Pull out every line of the data below that contains the string "dropdown". Treat uppercase and lowercase as different, so only lines with a case-sensitive match count.
---------- Task input ----------
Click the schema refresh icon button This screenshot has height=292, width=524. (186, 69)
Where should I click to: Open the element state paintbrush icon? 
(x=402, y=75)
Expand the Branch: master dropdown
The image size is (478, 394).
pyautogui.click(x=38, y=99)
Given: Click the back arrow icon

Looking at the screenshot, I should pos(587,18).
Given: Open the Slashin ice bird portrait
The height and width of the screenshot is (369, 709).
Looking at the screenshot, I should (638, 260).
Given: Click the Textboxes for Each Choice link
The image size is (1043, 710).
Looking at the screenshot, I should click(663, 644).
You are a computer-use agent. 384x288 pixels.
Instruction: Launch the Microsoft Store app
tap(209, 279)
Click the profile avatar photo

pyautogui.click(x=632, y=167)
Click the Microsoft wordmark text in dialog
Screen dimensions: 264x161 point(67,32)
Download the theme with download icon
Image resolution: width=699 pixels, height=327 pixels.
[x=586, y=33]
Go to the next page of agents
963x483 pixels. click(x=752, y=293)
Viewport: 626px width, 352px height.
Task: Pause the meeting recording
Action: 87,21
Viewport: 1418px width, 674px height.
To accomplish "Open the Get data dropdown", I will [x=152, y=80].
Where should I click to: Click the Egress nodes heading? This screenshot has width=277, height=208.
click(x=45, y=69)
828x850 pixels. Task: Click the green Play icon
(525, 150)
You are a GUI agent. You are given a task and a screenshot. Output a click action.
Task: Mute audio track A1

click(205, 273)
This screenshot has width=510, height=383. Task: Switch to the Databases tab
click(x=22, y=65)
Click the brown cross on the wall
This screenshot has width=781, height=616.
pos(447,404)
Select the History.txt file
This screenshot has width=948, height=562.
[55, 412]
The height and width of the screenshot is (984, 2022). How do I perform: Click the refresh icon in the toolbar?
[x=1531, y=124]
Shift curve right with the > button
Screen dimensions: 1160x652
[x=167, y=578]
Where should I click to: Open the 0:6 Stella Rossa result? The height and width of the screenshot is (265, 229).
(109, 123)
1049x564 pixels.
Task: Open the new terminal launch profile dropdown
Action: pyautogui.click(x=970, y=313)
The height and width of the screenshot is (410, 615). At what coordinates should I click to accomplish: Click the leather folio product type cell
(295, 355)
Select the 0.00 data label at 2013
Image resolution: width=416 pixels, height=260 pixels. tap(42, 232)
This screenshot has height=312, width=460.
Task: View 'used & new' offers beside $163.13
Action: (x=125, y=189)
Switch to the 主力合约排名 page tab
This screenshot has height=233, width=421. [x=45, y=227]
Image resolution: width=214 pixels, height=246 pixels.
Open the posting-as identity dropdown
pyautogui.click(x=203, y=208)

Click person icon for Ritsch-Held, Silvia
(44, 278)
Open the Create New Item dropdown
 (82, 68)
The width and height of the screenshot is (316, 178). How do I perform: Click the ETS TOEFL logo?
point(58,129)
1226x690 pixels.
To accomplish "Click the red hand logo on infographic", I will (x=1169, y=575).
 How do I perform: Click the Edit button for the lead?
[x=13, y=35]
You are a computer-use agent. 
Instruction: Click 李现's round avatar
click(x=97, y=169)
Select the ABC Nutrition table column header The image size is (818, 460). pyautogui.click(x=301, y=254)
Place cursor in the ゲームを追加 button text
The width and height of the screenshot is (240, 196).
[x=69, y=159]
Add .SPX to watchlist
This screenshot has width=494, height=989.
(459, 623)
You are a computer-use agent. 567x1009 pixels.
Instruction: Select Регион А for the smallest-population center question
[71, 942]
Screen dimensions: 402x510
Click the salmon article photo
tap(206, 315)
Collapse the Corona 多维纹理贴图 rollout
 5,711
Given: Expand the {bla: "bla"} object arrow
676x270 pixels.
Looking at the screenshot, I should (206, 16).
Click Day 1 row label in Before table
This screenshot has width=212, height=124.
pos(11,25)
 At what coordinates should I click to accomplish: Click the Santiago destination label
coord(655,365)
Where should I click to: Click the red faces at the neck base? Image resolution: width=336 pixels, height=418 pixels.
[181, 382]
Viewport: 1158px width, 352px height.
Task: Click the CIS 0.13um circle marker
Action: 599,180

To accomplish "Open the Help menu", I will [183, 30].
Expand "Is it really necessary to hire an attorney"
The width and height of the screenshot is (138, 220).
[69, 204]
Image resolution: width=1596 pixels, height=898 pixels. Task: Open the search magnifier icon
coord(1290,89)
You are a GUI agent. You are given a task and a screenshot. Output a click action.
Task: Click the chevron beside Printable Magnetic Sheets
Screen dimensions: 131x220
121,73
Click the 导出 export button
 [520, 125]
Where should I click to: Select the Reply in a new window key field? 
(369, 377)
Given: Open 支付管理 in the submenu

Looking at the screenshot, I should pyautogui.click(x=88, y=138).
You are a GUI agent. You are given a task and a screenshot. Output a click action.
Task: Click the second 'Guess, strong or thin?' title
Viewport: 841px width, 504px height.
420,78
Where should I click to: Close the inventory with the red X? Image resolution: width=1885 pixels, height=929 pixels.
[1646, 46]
----------
* **Complete answer**
Expand the Branch: master dropdown
To accomplish "Open the Get data dropdown", I will [x=152, y=80].
Task: Open the new terminal launch profile dropdown
Open the posting-as identity dropdown
Open the Create New Item dropdown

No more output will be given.